Boxed Worlds: The Obligatory Catan Column
(Originally published at ffwdweekly.com)
So. For the sake of avoiding a clichéd introduction about how board games are back and better than ever, and those crazy kids and their vinyl records and suspenders, let’s assume you’re already curious about board games. Maybe you wanted to like them when you were a kid, but you got turned off when you realized that, even though they looked like games, Candyland and Snakes & Ladders were about as strategically complex as falling out of a chair. Maybe you have a recurring feeling that Monopoly can’t possibly be as dull as you remember, if you only gave it another shot. (It is that dull, though, but only because you’ve been playing it wrong your whole life. It’s ok. We all have.)
Or maybe you’re beyond that. You’re sold on the idea of sitting around a table with some friends, some drinks and a handful of dice. It’s more a matter of finding the right way in. With even cheap games running $50 a pop, and heavyweights costing upwards of $100 before anyone even brings up the three expansions you’ll need to experience the real game, a little skepticism isn’t such a bad thing. What you need is a gateway.
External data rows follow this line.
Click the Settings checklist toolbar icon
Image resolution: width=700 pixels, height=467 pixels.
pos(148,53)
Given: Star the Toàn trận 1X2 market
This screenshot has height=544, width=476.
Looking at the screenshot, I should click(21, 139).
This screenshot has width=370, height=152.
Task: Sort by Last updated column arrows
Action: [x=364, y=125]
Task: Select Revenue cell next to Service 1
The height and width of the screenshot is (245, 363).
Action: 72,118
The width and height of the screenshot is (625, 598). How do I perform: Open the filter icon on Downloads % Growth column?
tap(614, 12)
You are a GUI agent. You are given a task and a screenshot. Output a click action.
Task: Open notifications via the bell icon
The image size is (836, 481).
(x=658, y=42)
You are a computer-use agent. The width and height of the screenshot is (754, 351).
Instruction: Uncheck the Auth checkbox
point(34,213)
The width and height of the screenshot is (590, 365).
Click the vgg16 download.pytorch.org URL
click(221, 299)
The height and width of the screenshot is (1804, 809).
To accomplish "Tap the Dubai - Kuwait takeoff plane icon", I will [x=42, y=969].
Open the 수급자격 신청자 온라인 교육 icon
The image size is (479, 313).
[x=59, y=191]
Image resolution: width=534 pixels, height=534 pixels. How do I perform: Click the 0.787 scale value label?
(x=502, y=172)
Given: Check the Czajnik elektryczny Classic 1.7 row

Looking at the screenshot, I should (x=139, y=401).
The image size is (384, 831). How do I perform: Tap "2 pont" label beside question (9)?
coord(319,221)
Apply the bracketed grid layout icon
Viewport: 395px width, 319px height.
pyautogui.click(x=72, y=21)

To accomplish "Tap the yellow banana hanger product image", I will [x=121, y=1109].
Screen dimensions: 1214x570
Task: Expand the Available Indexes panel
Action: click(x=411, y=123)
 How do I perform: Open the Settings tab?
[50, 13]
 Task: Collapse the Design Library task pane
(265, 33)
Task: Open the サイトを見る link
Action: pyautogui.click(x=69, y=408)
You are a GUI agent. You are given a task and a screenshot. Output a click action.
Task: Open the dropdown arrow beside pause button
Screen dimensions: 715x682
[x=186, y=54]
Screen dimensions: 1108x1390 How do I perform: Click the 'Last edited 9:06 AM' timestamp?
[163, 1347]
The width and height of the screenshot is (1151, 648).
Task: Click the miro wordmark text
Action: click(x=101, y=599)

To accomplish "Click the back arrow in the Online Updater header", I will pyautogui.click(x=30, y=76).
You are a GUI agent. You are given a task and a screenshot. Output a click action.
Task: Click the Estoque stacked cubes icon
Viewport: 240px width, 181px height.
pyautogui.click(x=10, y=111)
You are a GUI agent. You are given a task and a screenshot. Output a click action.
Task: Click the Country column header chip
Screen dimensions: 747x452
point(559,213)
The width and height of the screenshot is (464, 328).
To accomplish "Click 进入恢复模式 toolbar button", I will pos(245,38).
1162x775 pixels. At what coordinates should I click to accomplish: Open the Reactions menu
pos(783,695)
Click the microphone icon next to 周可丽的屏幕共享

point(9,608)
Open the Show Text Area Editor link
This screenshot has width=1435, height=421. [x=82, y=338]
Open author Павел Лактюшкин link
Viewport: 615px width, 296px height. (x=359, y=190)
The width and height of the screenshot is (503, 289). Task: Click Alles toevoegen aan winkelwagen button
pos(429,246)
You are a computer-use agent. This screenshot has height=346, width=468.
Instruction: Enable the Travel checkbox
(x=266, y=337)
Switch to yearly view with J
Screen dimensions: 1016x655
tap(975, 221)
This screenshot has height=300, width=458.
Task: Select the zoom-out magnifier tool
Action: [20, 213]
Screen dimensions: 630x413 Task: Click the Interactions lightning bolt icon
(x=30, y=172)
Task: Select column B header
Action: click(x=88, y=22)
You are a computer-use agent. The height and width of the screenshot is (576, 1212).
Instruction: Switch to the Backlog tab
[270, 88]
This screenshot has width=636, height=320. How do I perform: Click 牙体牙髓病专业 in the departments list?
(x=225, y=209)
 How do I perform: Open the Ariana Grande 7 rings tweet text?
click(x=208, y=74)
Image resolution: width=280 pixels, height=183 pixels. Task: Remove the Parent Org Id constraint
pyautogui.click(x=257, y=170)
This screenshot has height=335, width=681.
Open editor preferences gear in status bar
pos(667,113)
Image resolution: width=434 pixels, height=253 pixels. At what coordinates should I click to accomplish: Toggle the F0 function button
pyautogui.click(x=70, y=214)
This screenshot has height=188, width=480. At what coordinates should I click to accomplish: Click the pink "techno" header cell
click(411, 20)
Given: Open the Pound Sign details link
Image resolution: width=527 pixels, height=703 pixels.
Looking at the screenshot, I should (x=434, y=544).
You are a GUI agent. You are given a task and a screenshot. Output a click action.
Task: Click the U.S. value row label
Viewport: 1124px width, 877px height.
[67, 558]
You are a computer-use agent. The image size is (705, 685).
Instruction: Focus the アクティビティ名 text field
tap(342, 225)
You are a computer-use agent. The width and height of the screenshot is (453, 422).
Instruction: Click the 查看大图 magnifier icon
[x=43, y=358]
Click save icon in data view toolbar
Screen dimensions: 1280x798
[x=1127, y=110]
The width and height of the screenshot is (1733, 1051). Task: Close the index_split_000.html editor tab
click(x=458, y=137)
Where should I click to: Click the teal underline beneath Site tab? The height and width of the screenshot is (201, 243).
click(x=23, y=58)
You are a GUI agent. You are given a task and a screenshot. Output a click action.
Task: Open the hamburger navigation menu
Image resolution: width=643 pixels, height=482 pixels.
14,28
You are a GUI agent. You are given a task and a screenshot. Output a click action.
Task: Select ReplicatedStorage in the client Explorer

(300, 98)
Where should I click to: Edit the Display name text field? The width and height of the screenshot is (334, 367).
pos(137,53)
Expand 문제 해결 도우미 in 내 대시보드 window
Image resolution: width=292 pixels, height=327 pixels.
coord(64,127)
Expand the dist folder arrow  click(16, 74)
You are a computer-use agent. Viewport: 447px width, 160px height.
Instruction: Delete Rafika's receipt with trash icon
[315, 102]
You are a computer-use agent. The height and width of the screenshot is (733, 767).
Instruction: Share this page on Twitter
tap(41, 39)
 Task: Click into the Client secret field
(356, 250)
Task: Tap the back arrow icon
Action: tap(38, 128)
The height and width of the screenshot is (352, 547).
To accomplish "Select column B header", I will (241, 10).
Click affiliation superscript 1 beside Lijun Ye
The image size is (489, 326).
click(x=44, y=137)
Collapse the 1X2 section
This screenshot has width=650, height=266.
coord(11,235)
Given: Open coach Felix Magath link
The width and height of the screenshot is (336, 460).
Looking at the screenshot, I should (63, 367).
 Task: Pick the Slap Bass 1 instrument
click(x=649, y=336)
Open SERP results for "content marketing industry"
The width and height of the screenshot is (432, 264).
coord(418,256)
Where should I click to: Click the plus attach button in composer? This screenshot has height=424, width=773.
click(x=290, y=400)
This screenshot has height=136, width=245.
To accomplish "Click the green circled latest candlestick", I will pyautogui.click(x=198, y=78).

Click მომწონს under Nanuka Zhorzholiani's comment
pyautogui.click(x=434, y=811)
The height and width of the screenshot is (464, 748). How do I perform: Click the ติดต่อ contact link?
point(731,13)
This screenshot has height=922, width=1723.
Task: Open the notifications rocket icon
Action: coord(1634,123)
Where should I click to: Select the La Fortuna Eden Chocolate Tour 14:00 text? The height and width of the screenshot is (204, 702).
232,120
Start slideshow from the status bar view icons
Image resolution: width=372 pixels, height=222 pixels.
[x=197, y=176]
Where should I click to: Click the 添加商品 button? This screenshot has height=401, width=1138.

There is one game that constantly gets brought up at this point, and for good reason. When people get excited about learning that there are good board games out there, it’s usually because they’ve played a game of Settlers of Catan. And that reaction makes sense, because if all you’ve played are the usual suspects, Settlers is a whole different world. You aren’t moving a piece in endless circles around a board. You aren’t at the whim of an endless string of dice rolls — well, you are, but everyone else is dealing with the exact same rolls, and the odds are written right there in front of you on the board, so complaining about it seems like bad form. What you’re doing seems humble: you harvest resources from a board that’s different every time you play, then trade them with your opponents so you can build a few settlements and some dirt roads. Compared to Risk’s global conquest, say, it should be nothing, but the stakes still feel high, and rivalries can run deep. It is, without question, an eye-opener.
Once you start digging deeper, those elements pop up again and again in Euro games — for whatever reason, the Germans have board-game design down to a science. The hallmarks of a Euro are an effort to keep luck out of the mix, an emphasis on game mechanics over atmosphere, and a bizarre love for small wooden cubes to represent pretty much anything. Contrast that with “Ameri-trash,” a term of scorn or affection depending on who you talk to — games that are all about the story and the aesthetics, which are much more content to let everything ride on one last roll of the dice if it’ll heighten the tension. Both have their quirks, and there are classics in both camps.
So, what’s your next step after Settlers? That’s what this column will look at every month. There’s whole worlds in those cardboard boxes. Space exploration and global conquest, sure, but also co-operative disease-battling, single-player farming sims, rail traffic control and other things that sound equally dry until you give them a proper chance. Trust me — they’re worth digging into.